As luzes que encantam um Natal que mudou de data
As iluminações de Natal em Guimarães começaram a brilhar ao som do tema Canto dos Sinos, um original ucraniano de 1936 que proliferou e se multiplicou em várias línguas. A escassos metros do Toural, aqueceu o coração de Kira Vasylenko, na Rua da Caldeiroa. Há sensivelmente dois anos em meio em Portugal, desde que a guerra alastrou pelo território ucraniano, a cabeleireira despertou para sonhos passados através dessa sonoridade que se ouve nas schedrivki, canções que se ouvem na Ucrânia a 14 de janeiro, com votos de riqueza e prosperidade. Por agora vimaranense, vive uma quadra natalícia que é um misto das culturas portuguesa e ucraniana. Há pontos que se tocam, outros nem tanto.
“Para nós é mais importante o Ano Novo do que propriamente o Natal. Aqui têm a figura do Pai Natal, lá temos a figura do Ded Moroz, o Avô do Frio, porque lá é muito frio nesta altura”, explica. A guerra que o seu país trava levou a que o calendário fosse alterado; em julho de 2023, o presidente Volodymyr Zelensky assinou a lei que adotou o calendário gregoriano como oficial na Ucrânia, em vez do juliano, utilizado na Rússia. A celebração do Natal mudou assim de 07 de janeiro para 25 de dezembro. Ainda assim, o dia 31 de dezembro já era importante. “Antes era o dia 13. Preparamos a árvore de Natal e reunimos a família para uma noite de divertimento e muito fogo de artifício. Agora há muitas alterações na Ucrânia: as pessoas têm de recolher até às 22h00 e não há fogo de artifício”, dá conta, sublinhando que também o abrir dos presentes, debaixo da árvore, é semelhante.
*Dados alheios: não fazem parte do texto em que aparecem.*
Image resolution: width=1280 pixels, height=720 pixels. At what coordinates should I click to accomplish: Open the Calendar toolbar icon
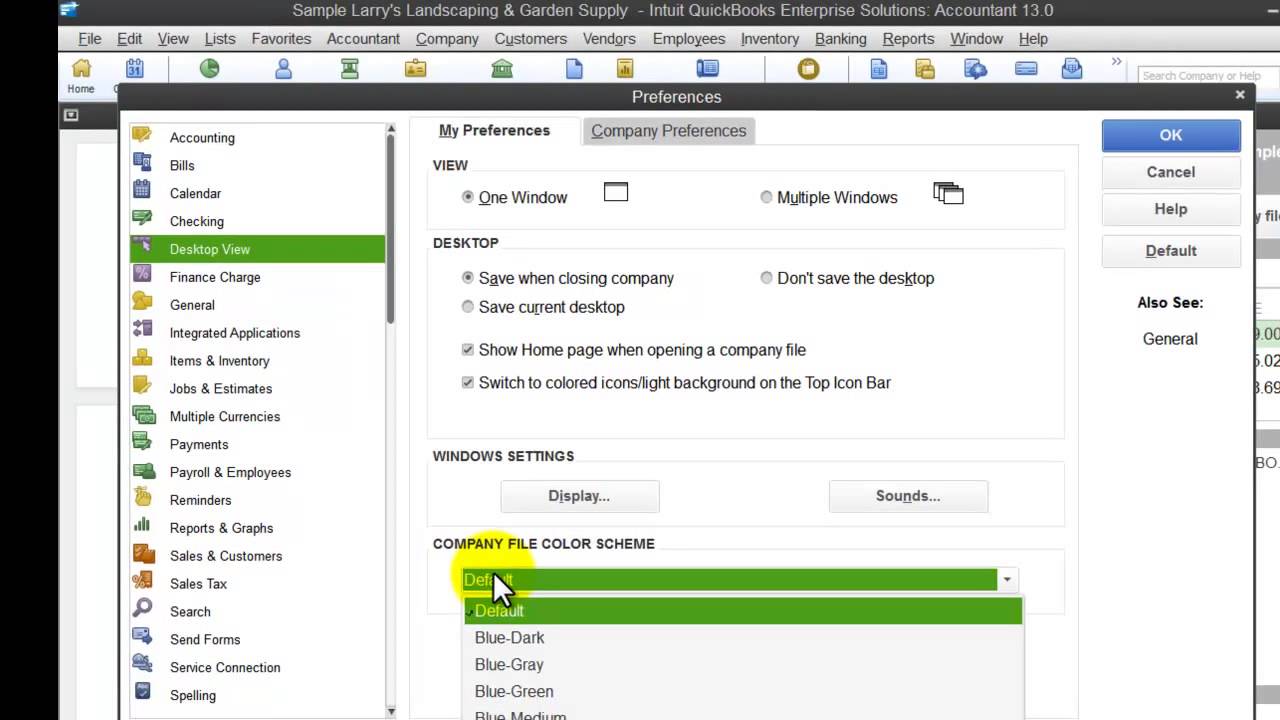pos(135,68)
Entre as diferenças, salta à vista a iluminação citadina que prolifera nas várias cidades portuguesas. “Na Ucrânia, não temos muitas destas luzes. Em Kiev temos, mas em Kramatorsk não”, aponta, lembrando que esse não era um hábito da região fronteiriça de onde é natural, mais próxima da fronteira com a Rússia.
Ao falar em diferenças, rapidamente saltamos para a mesa. A filha, Maria Vasylenko confirma de imediato que “há, realmente, muitas diferenças” na gastronomia; apesar de estar em Portugal, vai mantendo o palato aconchegado pelos sabores da sua terra. Em Portugal, gosta sobretudo do pastel de nata. “O primeiro Natal que passei cá estive com pessoas portuguesas, para entender a cultura. Provei bacalhau, mas não gostei”, solta Kira, entre sorrisos. “Agora já vou comendo, habituei-me, gosto de pataniscas”, destaca.
Nas sobremesas, soam novos traços distintivos. “Aqui fazem muitas sobremesas, mas – desculpem-me – são todas à base de ovos. Na Ucrânia, muita gente é alérgica. Temos o bolo de Kiev, que é típico”, apresenta Kira. Outro dos doces principais é o kutya, feito de trigo ou arroz com mel, sementes de papoila, nozes e frutos secos. De relance, a cabeleireira traça a simbologia do Natal ucraniano: “É um momento de união familiar, preservação de costumes antigos, músicas tradicionais e uma atmosfera de alegria e celebração”. Na manhã do dia 07 de janeiro, agora 25 de dezembro, as famílias, maioritariamente cristãs ortodoxas, antes do banquete, entre outras tradições.